Cvvhd

Specialties MICU

Published

Our manager is trying to convince us that a patient on CVVHD is not a 1:1 patient. This therapy requiers constant monitoring and calculation changes. Usually they are not very stable, or they could have regular dialysis. Are any of you doing this in your ICU's? Are they 1:1?

We do it in our unit. They are 1:1. We are trained on the machine and set it up, monitor and assess the patient, dialysis nurse is not involved.

We've had one inservice on the machine. The tech comes and sets up the machine, and leaves. After that, we're on our own.

We set up and run the machine in its entirety. Our patients are always 2:1 for at least four hours. We have found that during the time of set up and initiation, it is good to have 2 nurses -- one to manage the patient and the other simply to act as a dialysis nurse.

If all is stable then the ratio switches to 1.5:1, with the second nurse having another stable patient. One nurse runs the machine, the other purely takes care of the patient. If things are going well, the dialysis nurse certainly participates in patient care, but if the poop hits the blade, each has his or her own duties -- well defined.

The only time we do a pure 1:1 is if the patient is on no drips and is otherwise completely stable (rare).

You have 2 nurses to one CVVHD patient for 4 hours and our manager wants us to have 2 patients to one nurse and one is the CVVHD. hmmmm, whats wrong with this picture?

Specializes in ICU.

We have one to one unless the patient is unusually stable and there have been no other problems. We don't actually have a dialysis unit in our hospital so we get the occasional "acute on chronic" who is unventilated and just (just?) requires CVVHD. But we also most commonly do CVVHDF with dialysate counter current and that means bag exchanges on average every hour or two. Add in monitoring electrolytes and adding additives to dialysate as well as PT care issues and you definitely have enough to do.

Many times our cvvhd patients are 1:1 but it is usually because of their instability in the first place, not necessarily the continuous dialysis. Since we switched from the BM11 machine a few years ago to the PRISMA we have found that there is really no need once it is set up.

The dialysis nurses set up the machine, although routine trouble shooting and stopping if it's clogging or clotting is our responsibility. Usually th efirst shift they are on Prisma they are singled, but if we aren't titrating drips and only doingthe Prisma maintenance with the hourly I&O and reset of machine there is no reason to single the patient. We try not to double with an isolation or unstable patient though.

I originally posted that we leave these pts 1:1. Last night, we didn't have enough staff to do that so the nurse ended up having to take an admit (stable acute MI post PTCA).

We keep them 1:1... however, we do not staff for this, so when we have a patient requiring it, we have to call in extra help...sometimes we are in a pinch and we either have to triple or give the nurse with CVVH a very stable patient....

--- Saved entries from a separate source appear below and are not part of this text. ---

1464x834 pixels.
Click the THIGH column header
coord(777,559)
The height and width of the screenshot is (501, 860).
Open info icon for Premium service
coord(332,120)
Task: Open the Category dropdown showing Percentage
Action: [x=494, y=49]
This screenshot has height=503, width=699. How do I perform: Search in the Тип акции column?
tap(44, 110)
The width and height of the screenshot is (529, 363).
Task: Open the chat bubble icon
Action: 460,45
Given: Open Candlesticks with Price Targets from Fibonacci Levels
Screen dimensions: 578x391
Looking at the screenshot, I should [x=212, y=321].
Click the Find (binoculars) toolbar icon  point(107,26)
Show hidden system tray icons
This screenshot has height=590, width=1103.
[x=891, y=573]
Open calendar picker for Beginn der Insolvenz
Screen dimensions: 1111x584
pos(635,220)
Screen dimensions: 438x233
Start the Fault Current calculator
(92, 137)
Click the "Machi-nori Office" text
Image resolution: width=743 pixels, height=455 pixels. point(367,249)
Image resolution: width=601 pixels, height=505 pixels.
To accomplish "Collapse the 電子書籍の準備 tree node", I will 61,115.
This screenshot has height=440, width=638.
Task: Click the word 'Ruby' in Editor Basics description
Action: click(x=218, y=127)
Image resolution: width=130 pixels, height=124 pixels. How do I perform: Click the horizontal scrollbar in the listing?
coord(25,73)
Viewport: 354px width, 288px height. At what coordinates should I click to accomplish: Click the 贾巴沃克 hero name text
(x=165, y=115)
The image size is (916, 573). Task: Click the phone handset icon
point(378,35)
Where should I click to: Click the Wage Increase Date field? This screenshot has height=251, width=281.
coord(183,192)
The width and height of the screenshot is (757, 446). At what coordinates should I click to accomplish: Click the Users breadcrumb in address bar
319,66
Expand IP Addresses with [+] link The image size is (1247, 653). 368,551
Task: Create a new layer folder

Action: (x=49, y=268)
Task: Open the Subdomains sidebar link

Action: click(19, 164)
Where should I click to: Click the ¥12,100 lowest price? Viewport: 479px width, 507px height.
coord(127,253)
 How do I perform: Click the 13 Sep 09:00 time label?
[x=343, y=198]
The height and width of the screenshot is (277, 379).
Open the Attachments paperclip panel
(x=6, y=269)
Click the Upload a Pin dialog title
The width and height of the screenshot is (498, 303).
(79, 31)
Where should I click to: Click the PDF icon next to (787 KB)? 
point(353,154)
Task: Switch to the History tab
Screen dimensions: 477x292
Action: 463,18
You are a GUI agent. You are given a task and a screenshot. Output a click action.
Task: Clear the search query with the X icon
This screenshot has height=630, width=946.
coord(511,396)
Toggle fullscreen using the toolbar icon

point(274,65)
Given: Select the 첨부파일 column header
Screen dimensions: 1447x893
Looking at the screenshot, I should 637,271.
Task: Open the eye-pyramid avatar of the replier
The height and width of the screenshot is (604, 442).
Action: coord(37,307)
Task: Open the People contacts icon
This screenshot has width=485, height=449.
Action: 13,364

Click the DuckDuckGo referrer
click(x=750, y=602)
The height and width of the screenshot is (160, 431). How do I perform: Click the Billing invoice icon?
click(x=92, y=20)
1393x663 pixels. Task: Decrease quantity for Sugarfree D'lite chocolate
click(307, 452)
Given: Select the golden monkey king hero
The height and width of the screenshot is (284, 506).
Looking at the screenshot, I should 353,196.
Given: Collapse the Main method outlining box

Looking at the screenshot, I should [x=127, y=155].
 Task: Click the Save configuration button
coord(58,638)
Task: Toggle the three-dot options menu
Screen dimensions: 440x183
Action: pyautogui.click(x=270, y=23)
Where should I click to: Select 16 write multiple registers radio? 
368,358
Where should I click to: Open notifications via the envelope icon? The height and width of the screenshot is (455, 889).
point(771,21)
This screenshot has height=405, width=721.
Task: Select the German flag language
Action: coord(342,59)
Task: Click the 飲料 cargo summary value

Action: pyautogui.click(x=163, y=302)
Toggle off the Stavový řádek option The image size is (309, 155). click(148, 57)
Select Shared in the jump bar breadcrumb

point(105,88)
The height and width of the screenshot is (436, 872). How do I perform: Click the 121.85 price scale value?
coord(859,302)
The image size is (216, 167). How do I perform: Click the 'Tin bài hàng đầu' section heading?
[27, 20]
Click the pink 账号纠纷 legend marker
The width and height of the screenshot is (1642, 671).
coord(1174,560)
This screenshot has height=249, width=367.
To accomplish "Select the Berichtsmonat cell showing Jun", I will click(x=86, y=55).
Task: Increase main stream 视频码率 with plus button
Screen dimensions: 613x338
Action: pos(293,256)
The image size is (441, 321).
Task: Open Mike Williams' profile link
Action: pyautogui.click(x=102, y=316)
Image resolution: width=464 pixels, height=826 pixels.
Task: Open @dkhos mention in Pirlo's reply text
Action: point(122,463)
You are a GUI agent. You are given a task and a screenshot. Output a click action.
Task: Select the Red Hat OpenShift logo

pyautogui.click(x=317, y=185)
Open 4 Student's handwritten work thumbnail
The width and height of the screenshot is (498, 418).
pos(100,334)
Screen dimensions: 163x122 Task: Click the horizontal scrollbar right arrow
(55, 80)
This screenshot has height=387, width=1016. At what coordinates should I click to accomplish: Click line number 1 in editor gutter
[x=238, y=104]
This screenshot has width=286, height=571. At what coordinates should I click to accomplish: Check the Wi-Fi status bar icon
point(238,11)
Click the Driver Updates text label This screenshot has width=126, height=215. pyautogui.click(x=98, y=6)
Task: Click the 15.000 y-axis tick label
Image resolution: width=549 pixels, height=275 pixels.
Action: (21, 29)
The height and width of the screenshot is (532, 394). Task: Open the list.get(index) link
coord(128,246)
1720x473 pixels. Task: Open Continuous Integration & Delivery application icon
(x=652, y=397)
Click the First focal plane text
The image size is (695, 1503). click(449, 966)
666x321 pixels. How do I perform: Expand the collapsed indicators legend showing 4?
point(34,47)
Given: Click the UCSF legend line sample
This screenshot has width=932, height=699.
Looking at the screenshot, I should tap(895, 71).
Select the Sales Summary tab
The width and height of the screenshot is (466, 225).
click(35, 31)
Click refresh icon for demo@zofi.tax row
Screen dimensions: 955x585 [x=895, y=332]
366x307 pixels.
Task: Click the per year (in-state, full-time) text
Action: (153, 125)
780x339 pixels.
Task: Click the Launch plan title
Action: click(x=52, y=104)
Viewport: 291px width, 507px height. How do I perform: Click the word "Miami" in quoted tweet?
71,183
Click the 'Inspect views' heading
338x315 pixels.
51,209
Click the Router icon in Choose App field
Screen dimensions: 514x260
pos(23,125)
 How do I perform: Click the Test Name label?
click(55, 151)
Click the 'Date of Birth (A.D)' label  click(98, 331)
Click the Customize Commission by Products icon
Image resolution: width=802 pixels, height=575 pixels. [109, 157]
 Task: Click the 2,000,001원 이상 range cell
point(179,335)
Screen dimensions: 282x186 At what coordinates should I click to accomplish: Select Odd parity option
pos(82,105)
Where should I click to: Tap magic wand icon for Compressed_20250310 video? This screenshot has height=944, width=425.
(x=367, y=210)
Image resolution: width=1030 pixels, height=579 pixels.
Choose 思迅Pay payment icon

Absolutely 1:1. The patients that usually require filtering (CVVDHF) in our unit are the unstable, inotrope dependant, ventilated patients and filtering these patients can further potentiate their haemodynamic instablity. We also setup, manage and troubleshoot the filter. How it could even possibily be considered that a patient like this could be 1:2 is beyond me and I would out right refuse to take another patient.

Additionally, despite the stability of patient, those who require filtering are always 1:1. Anyone using the Edwards Life- Sciences Aquarius? We've recently bought this for our unit after a long awaited upgrade. Just curious to know if other units are happy with this machine or any consistent problems with it? Thanks.

Like fairone, I cannot fathom even putting a stable cvvh patient with another. Not all of our nurses are trained for cvvh; what if you're in your other room and the machine alarms? It clots off so easily sometimes.

Not everyone would know what to do.

Otherwise, there is not only bag exchanges once/hour, you have to mix the bags up, ensure adequate supply, give meds, draw labs, treat lab values, provide basic patient care, do calculations, etc. I think to ensure accuracy, these patients should always be 1:1.

We have a standard that all pts. on CRRT are 1:1, but for a more experienced nurse, you may be able to take another admit or pt. if they are lightweight (r/o MI, or stable vascular pt...). But these pts. are often on CRRT because they are the sickest pts...so why would you not single them? If you can do it, it is great.